Document Type : Research Paper
Authors
1 PhD Candidate of Philosophy, University of Tabriz, Tabriz. Iran.
2 Assistant Professor, Department of Philosophy, University of Tabriz, Tabriz. Iran.
3 Associate Professor, Department of Philosophy, University of Tabriz, Tabriz. Iran.
Abstract
In this article, we try to show that Maurice Merleau-Ponty, as the patron saint of the body, offers a phenomenological analysis of the body that is neither psychological nor rational, but existential in nature. Influenced by Heidegger's philosophy, Merleau-Ponty presents an existential analysis of man and his corporeality as the corporeal subject relates to the world. In this article, focusing on concepts such as location, body schema, flesh, absent body, and body perspective, we show that Merleau-Ponty's phenomenological analysis of these existential concepts has important role in understanding of the lived-body.
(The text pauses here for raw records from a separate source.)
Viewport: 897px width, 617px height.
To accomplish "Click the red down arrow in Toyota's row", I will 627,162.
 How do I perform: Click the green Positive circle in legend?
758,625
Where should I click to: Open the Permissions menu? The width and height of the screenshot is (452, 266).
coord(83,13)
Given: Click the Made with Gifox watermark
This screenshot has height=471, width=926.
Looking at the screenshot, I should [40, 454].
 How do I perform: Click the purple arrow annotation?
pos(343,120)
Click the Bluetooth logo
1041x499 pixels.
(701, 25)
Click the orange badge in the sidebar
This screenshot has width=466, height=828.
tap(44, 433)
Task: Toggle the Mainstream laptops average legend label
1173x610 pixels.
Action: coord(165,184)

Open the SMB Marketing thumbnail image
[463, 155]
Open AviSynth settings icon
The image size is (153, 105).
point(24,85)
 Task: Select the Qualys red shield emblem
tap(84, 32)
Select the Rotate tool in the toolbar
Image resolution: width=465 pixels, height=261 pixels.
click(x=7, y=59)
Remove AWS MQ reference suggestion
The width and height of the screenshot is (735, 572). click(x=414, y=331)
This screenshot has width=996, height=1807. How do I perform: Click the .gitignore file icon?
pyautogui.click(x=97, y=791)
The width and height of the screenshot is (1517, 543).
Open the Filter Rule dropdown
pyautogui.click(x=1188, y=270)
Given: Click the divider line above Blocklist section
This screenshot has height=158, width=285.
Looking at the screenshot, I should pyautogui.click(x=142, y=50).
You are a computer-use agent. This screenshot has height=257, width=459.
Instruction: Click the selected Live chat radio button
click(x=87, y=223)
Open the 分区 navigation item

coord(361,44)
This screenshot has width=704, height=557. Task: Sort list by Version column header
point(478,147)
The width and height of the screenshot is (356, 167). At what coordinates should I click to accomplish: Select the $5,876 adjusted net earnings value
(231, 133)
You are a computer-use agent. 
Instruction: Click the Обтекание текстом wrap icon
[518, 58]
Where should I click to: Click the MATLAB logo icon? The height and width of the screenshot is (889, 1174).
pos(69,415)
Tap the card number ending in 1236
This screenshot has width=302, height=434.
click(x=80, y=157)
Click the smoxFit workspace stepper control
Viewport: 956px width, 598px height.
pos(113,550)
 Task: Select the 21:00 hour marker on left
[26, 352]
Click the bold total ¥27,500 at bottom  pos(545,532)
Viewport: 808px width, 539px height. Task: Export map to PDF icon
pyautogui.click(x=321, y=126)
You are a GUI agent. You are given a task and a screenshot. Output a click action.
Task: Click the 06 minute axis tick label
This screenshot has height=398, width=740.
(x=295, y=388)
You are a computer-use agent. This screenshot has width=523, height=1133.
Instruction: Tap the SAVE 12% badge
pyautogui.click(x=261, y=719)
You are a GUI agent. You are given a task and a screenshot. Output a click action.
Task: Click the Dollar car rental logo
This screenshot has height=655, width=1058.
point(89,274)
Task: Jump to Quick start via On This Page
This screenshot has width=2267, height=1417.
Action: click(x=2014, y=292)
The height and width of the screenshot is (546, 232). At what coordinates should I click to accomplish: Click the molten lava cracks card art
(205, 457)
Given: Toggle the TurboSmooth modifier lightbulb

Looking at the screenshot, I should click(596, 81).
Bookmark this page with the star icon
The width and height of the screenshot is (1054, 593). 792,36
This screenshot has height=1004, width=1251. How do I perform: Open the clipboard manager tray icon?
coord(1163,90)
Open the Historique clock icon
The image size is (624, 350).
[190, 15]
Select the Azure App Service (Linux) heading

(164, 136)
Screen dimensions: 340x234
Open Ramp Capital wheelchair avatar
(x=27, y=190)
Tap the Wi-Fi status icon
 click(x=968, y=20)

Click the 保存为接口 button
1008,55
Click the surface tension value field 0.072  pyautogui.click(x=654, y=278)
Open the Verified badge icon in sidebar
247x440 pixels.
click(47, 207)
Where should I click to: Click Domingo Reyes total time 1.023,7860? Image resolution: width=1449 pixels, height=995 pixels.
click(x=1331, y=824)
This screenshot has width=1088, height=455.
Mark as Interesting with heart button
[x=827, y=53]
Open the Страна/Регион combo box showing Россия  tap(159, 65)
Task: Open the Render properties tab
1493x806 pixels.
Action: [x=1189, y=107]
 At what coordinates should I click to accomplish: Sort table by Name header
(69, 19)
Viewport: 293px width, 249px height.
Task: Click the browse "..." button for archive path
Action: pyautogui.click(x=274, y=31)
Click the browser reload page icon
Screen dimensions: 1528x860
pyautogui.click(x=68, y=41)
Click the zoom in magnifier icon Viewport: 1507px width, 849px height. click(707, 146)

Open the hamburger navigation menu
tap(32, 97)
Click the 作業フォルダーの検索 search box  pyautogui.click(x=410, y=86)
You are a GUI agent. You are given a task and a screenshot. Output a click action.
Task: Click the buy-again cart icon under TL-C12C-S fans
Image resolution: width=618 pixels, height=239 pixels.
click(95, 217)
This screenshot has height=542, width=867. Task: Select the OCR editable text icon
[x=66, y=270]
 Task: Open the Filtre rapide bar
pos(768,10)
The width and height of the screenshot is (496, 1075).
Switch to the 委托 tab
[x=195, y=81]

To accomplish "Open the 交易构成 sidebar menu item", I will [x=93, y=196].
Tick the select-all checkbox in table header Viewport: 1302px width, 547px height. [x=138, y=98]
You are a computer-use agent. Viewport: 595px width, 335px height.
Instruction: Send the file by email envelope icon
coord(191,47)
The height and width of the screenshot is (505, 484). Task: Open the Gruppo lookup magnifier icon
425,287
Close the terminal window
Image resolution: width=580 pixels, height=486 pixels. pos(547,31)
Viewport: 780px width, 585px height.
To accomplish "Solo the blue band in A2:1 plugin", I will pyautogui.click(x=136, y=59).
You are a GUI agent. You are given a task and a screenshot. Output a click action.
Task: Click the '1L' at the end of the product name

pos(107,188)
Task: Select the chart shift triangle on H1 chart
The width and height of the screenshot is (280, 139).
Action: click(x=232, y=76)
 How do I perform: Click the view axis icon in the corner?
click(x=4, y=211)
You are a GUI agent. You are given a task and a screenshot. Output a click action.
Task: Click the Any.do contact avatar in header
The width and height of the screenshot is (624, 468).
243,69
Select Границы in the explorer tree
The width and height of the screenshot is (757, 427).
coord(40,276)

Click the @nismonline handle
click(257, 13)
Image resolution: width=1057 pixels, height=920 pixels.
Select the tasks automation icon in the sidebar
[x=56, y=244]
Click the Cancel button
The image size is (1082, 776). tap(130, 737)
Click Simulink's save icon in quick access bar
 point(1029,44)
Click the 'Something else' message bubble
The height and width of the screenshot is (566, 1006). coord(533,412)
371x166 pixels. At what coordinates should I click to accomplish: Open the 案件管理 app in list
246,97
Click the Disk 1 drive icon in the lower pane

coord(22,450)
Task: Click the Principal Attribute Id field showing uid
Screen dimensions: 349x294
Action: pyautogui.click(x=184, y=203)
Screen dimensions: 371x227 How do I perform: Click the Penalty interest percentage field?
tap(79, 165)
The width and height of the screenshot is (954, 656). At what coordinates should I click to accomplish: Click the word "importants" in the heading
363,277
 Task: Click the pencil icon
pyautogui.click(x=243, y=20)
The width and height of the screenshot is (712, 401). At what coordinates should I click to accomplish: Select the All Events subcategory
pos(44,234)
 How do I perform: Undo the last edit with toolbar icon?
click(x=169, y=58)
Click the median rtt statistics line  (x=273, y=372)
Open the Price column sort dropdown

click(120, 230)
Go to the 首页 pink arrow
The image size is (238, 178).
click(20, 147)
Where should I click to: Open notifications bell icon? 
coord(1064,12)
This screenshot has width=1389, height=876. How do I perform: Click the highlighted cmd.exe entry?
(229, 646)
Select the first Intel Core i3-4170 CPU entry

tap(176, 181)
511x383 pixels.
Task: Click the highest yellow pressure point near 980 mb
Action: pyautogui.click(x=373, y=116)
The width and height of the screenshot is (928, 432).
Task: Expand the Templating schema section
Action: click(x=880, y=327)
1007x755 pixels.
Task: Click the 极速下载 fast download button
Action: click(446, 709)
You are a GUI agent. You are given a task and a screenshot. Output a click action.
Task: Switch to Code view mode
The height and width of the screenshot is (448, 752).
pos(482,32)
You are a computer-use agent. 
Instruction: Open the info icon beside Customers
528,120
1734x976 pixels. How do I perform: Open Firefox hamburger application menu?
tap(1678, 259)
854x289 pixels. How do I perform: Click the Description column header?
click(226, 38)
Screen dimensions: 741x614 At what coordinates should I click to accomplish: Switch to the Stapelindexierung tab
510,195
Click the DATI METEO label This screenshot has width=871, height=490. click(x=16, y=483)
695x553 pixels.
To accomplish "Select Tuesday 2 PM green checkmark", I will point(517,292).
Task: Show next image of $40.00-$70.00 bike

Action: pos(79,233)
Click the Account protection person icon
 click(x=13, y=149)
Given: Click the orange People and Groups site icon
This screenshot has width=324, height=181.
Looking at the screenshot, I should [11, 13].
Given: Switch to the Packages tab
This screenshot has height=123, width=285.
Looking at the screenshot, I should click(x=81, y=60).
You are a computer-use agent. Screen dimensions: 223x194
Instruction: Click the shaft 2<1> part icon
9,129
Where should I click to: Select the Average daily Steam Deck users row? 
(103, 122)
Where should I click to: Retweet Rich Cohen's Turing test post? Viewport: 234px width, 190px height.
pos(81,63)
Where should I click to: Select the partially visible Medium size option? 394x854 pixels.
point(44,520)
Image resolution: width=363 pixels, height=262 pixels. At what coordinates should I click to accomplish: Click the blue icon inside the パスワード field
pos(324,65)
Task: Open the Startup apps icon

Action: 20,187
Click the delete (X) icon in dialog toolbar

Merleau-Ponty, by criticizing Descartes' body and abandoning his duality of soul and body, turns to the existential union of the two in the form of a bodily subject, showing that human existence can be understood through this bodily. He contrasts this analysis with philosophical analyzes, including Cartesian philosophy, in which he believes that sensory perception and the body as the foundation of human consciousness play an important role in his pre-reflective understanding of himself and the world.